▶ TEXTE SOURCE
La cour constitutionnelle a pris sa décision en 2019 après avoir été invitée à se prononcer sur le cas de Fabiano Antoniani, connu sous le nom de DJ Fabo, un producteur de musique et pilote de motocross laissé tétraplégique et aveugle par un accident de la route en 2014. Marco Cappato, le trésorier de l'association Luca Coscioni, a aidé Antoniani à mettre fin à ses jours en l'accompagnant en Suisse en 2017.

Cet été, plus d'un million d'Italiens ont signé une pétition demandant un référendum pour dépénaliser l'euthanasie, une question qui divise l'Italie et qui se heurte à une forte opposition des politiciens conservateurs et du Vatican.

Suicide assisté en France, on en est où?

▶ DONNÉES FOURNIES
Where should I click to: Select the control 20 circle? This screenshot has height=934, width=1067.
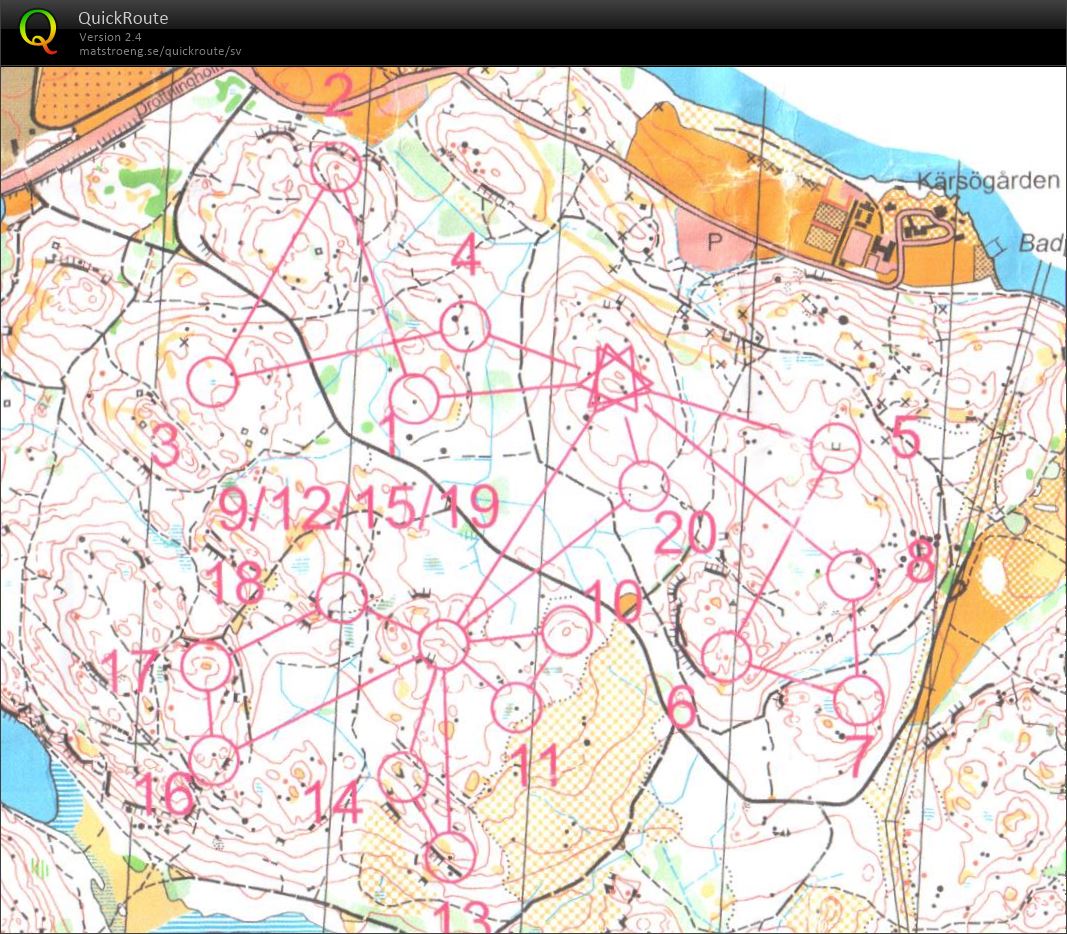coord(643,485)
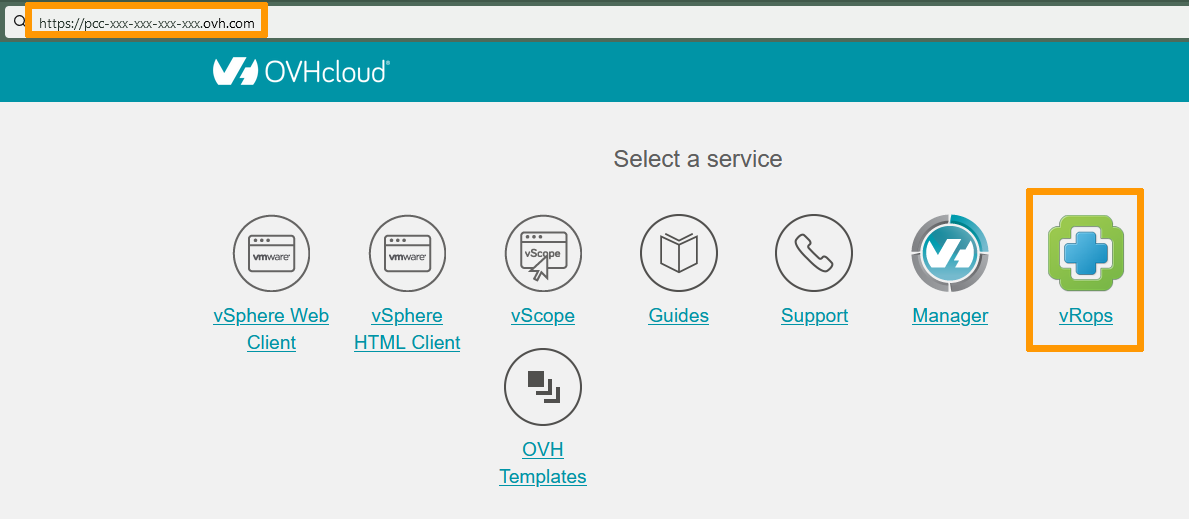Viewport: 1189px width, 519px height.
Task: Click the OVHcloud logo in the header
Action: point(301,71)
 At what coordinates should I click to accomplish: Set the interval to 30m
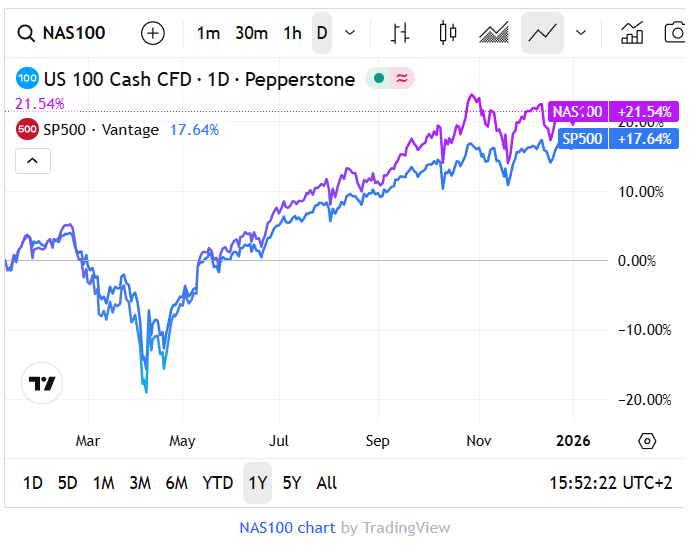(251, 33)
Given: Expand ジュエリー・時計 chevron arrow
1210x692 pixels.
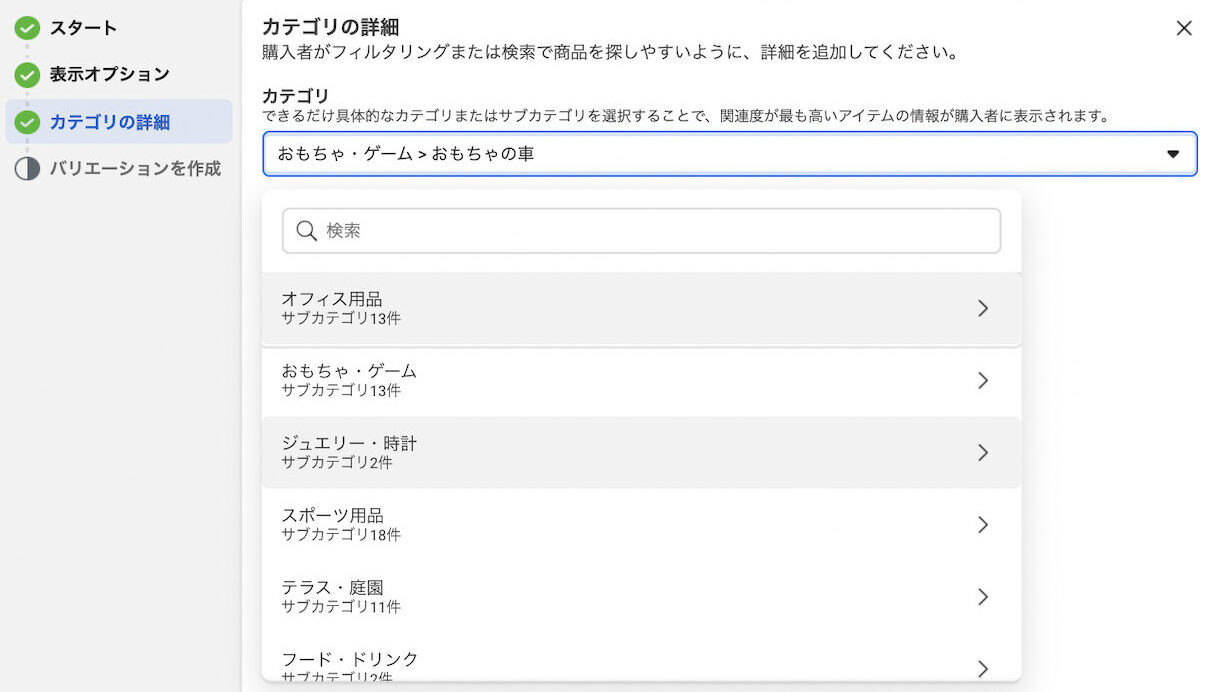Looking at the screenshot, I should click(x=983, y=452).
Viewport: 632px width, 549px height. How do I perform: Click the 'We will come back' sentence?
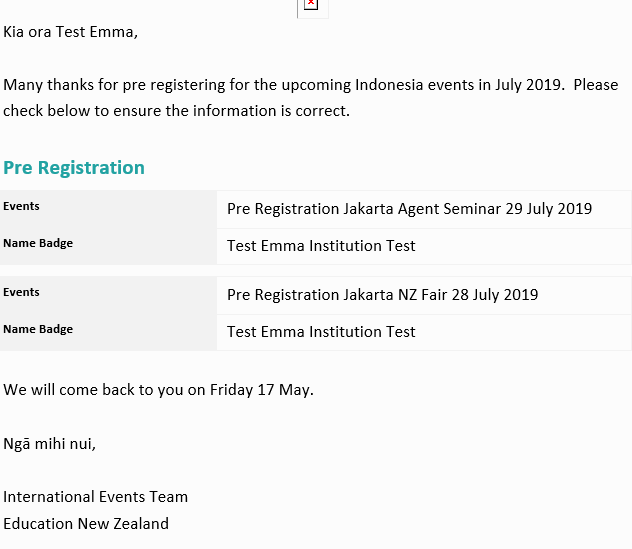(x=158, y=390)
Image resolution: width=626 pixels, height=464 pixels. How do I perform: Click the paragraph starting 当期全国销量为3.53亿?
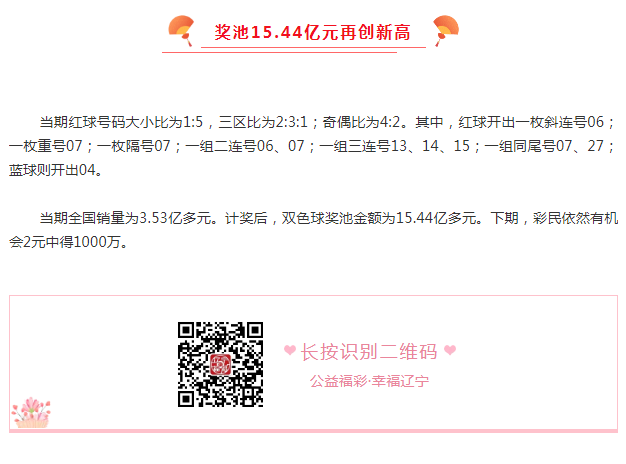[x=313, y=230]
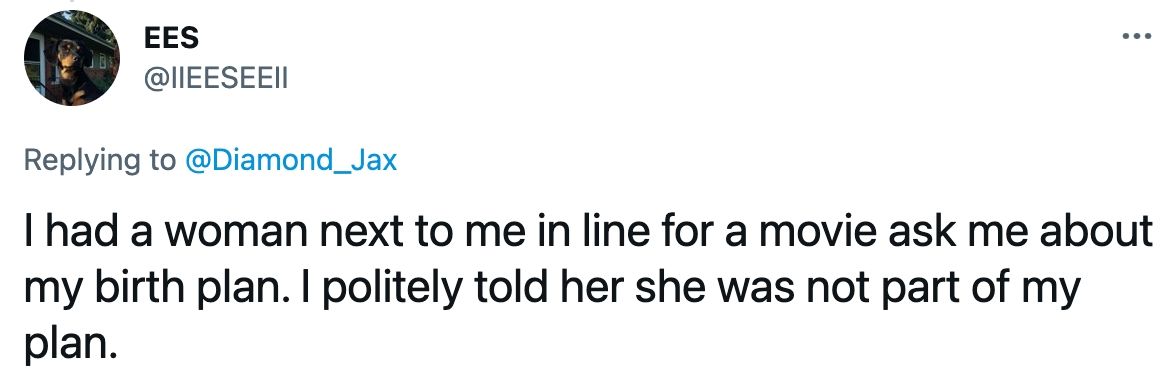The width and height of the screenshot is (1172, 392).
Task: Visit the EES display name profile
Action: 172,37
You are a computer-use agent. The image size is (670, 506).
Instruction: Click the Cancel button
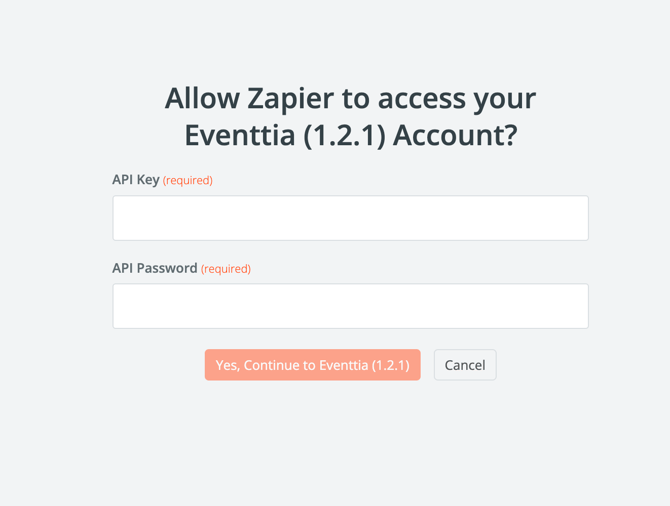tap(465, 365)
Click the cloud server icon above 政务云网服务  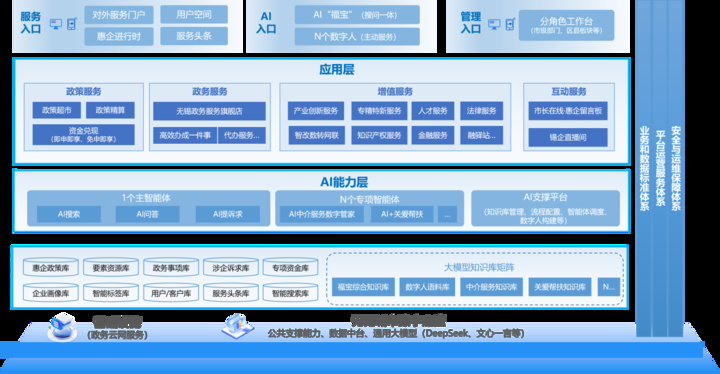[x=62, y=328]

▶ CONSIGNE A
D'après le texte source, en quelle année Fabiano Antoniani a-t-il eu l'accident de la route qui l'a laissé tétraplégique et aveugle ?
▶ CONSIGNE B
Dans le texte source, recopiez le passage qui commence aux mots « Cet été, plus » et s'arrête après « et du Vatican. », en substituant « Saint-Siège » à « Vatican ».
▶ CONSIGNE C
Relevez toutes les années mentionnées dans le texte source.

▶ RÉPONSE A
En 2014.

▶ RÉPONSE B
Cet été, plus d'un million d'Italiens ont signé une pétition demandant un référendum pour dépénaliser l'euthanasie, une question qui divise l'Italie et qui se heurte à une forte opposition des politiciens conservateurs et du Saint-Siège.

▶ RÉPONSE C
2019, 2014, 2017